• Source records
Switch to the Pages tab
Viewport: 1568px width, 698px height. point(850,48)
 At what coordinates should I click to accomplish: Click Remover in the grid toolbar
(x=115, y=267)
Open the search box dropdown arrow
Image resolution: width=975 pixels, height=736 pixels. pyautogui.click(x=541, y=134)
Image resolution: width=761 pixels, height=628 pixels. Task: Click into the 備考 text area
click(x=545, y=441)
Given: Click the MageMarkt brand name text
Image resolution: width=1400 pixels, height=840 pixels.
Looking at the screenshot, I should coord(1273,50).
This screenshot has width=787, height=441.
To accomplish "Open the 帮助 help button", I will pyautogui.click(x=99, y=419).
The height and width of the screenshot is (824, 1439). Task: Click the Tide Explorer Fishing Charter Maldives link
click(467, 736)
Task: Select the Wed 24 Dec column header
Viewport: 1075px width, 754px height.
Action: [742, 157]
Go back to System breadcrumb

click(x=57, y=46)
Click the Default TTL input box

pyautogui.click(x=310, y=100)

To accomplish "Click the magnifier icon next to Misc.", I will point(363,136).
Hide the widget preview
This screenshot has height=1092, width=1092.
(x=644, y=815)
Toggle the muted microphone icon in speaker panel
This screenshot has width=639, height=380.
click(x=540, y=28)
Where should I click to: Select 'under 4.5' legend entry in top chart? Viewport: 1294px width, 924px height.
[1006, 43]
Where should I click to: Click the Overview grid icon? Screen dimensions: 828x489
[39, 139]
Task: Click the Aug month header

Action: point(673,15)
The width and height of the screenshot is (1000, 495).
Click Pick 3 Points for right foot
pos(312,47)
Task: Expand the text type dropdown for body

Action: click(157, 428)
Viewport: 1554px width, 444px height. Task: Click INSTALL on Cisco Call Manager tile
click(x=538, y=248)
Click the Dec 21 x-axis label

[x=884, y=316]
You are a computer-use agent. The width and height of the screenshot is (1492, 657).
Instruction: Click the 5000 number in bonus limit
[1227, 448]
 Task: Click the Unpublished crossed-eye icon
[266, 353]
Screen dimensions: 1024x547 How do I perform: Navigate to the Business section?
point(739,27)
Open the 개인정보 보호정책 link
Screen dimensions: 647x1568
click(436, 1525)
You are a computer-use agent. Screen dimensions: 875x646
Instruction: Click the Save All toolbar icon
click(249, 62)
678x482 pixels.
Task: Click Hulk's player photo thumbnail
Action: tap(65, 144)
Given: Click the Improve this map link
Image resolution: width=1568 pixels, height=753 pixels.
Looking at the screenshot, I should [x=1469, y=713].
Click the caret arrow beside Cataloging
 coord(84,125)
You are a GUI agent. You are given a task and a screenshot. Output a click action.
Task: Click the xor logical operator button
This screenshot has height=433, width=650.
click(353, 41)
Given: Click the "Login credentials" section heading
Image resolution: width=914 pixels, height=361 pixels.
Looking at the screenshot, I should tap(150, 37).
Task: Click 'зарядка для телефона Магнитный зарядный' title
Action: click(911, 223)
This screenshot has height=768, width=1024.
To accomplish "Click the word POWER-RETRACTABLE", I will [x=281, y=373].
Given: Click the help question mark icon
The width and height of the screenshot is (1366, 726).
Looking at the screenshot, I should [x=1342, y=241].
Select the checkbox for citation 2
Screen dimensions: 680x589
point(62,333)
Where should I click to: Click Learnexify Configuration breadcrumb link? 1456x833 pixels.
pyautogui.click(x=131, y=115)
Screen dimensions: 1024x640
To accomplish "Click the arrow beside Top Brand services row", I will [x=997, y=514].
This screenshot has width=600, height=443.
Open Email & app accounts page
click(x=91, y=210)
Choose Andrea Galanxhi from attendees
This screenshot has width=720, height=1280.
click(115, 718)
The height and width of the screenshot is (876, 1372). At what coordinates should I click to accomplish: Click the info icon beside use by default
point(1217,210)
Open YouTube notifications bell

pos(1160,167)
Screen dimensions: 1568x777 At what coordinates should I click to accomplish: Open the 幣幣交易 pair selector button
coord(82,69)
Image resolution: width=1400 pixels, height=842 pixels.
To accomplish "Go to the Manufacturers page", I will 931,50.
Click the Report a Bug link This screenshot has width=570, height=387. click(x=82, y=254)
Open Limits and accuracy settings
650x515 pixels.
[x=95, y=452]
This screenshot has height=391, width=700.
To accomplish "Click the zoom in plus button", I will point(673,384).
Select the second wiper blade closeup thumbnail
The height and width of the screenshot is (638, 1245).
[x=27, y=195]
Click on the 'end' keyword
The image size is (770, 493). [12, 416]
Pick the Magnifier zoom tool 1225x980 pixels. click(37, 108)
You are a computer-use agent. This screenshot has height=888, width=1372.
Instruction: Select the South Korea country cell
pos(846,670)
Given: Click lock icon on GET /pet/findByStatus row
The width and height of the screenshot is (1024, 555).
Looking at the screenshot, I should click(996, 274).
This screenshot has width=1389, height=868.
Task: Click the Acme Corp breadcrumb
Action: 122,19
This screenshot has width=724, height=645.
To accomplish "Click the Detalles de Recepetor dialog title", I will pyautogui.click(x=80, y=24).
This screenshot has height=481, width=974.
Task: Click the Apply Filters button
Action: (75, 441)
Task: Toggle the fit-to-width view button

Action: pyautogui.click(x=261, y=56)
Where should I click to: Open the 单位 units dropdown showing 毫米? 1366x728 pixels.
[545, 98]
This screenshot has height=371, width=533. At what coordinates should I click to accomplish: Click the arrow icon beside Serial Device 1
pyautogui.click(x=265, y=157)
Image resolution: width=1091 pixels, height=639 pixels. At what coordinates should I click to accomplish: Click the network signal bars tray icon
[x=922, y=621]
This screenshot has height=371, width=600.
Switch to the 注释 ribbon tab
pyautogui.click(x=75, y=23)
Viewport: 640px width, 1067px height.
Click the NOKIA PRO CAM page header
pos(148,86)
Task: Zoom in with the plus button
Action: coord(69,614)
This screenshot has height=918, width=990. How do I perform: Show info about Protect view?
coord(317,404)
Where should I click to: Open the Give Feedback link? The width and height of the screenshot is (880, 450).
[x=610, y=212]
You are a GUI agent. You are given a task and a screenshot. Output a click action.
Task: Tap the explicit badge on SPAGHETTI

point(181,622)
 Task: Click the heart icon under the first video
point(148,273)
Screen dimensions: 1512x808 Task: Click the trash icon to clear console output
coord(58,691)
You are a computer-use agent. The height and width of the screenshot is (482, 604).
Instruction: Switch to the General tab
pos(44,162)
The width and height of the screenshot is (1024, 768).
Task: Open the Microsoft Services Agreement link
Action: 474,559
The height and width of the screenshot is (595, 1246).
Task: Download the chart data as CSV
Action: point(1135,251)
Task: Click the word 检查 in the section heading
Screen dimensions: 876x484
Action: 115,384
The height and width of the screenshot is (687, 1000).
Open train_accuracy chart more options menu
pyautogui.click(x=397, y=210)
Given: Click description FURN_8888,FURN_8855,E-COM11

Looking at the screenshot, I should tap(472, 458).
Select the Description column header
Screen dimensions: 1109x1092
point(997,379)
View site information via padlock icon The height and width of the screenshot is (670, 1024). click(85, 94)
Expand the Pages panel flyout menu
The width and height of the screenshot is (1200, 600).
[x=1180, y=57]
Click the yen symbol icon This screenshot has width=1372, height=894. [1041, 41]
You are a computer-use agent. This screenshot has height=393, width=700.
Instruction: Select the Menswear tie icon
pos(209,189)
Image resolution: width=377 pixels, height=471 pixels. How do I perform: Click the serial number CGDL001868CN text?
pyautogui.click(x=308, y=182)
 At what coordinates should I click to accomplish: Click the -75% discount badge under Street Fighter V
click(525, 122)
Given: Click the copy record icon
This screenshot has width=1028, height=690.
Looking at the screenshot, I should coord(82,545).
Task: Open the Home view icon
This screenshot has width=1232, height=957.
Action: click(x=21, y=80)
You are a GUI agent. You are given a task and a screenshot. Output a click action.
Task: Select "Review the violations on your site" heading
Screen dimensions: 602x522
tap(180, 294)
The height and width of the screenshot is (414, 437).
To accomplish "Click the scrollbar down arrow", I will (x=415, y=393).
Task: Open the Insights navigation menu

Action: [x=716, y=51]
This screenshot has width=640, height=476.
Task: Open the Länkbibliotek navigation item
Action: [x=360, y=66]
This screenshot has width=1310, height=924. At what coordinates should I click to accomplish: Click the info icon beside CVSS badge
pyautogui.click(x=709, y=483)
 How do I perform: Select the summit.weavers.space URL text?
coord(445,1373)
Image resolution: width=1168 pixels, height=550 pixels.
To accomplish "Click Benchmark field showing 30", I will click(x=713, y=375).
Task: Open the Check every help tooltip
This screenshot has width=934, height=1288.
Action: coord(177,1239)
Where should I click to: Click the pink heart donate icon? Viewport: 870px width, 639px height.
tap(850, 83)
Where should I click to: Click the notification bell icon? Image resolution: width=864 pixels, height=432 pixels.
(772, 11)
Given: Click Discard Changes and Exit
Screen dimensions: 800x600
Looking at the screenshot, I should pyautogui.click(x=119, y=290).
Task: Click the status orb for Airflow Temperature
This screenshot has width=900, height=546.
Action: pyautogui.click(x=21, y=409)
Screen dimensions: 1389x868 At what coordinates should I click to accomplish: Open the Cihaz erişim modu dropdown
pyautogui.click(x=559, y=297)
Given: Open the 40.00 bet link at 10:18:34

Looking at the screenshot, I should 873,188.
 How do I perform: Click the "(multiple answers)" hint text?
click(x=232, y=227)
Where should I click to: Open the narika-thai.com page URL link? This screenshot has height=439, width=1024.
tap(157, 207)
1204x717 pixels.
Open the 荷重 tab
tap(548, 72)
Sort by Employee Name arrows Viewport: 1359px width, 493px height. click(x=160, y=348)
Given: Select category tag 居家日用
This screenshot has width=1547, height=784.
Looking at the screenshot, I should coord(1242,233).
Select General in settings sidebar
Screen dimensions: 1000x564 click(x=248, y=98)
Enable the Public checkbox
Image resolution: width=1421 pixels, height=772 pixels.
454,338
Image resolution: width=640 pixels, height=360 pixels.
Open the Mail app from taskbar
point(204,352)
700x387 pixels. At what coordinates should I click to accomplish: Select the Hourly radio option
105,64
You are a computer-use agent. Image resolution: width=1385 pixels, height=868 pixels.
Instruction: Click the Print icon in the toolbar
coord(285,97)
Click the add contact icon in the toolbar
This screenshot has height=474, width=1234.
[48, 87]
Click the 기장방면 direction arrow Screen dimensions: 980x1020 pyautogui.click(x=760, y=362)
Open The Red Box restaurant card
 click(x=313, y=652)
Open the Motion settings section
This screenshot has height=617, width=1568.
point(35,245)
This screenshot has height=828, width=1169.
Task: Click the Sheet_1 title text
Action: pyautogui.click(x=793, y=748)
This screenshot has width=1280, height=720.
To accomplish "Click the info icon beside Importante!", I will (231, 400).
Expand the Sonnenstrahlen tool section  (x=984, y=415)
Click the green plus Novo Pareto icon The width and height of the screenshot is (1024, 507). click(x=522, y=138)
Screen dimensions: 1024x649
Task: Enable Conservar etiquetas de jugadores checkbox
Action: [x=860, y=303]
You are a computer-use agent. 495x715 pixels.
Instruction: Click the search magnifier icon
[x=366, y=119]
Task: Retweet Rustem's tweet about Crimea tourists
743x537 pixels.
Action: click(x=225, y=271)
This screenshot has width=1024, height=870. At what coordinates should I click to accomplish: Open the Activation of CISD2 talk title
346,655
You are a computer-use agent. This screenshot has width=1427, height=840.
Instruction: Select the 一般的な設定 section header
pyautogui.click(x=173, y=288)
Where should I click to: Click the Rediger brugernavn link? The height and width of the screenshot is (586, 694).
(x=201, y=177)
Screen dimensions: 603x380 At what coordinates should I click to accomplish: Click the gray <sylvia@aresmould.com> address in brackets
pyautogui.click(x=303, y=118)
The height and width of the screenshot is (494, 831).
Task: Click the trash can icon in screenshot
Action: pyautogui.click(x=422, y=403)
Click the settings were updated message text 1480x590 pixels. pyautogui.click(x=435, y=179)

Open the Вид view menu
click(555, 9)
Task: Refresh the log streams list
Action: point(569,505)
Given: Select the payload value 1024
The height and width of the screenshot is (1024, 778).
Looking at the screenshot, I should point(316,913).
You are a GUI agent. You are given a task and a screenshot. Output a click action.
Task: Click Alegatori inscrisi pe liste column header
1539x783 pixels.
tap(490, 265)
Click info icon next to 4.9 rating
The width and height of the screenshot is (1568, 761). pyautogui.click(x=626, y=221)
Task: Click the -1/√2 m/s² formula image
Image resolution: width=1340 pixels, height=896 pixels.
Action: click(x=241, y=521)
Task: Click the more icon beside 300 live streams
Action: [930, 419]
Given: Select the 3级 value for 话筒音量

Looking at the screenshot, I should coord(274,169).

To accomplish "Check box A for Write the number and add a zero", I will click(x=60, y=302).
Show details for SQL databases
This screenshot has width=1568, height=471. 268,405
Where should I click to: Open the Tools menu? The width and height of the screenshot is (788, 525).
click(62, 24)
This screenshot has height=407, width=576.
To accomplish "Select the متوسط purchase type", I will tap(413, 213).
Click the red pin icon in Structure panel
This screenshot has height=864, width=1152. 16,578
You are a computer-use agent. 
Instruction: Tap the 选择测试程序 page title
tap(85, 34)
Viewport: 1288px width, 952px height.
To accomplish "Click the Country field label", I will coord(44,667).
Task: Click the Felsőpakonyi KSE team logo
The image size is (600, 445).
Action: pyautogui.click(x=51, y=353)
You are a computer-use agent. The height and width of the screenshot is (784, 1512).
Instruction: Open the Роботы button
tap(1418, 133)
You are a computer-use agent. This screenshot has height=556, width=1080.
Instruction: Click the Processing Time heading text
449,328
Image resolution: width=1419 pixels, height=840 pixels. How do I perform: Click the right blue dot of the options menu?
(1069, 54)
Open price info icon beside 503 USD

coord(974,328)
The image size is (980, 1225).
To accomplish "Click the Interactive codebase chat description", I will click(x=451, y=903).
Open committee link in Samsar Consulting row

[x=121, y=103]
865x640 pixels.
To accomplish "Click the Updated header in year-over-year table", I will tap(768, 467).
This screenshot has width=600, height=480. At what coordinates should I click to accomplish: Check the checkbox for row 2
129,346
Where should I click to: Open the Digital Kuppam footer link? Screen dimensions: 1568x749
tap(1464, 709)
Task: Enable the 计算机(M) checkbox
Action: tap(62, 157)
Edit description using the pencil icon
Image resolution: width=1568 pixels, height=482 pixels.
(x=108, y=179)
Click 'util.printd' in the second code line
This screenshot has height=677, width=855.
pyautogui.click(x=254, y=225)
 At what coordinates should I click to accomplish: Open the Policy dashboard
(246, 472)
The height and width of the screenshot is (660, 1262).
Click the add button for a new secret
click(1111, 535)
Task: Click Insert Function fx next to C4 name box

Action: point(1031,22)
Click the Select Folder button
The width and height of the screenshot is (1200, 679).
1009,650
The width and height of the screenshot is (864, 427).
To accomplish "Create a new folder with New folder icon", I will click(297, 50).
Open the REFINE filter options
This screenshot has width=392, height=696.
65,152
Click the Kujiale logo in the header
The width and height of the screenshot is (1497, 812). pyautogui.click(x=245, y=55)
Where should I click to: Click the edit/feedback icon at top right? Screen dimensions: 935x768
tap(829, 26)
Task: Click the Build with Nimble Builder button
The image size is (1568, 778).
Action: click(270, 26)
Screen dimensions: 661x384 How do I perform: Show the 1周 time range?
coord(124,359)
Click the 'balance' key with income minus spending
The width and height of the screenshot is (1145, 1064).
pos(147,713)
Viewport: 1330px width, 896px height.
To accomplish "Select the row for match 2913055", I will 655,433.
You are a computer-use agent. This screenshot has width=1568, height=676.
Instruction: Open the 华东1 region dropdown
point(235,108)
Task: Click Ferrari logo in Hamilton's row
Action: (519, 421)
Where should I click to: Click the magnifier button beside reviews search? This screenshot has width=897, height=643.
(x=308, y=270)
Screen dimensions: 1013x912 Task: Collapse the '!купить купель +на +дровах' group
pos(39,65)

• Exercise brief
Everything from the line with "the Policy dashboard" through the line with "Open the REFINE filter options" should be written out exactly as it appears above, end lines included, and nothing outside that range.

• Exercise answer
 At what coordinates should I click to accomplish: Open the Policy dashboard
(246, 472)
The height and width of the screenshot is (660, 1262).
Click the add button for a new secret
click(1111, 535)
Task: Click Insert Function fx next to C4 name box

Action: point(1031,22)
Click the Select Folder button
The width and height of the screenshot is (1200, 679).
1009,650
The width and height of the screenshot is (864, 427).
To accomplish "Create a new folder with New folder icon", I will click(297, 50).
Open the REFINE filter options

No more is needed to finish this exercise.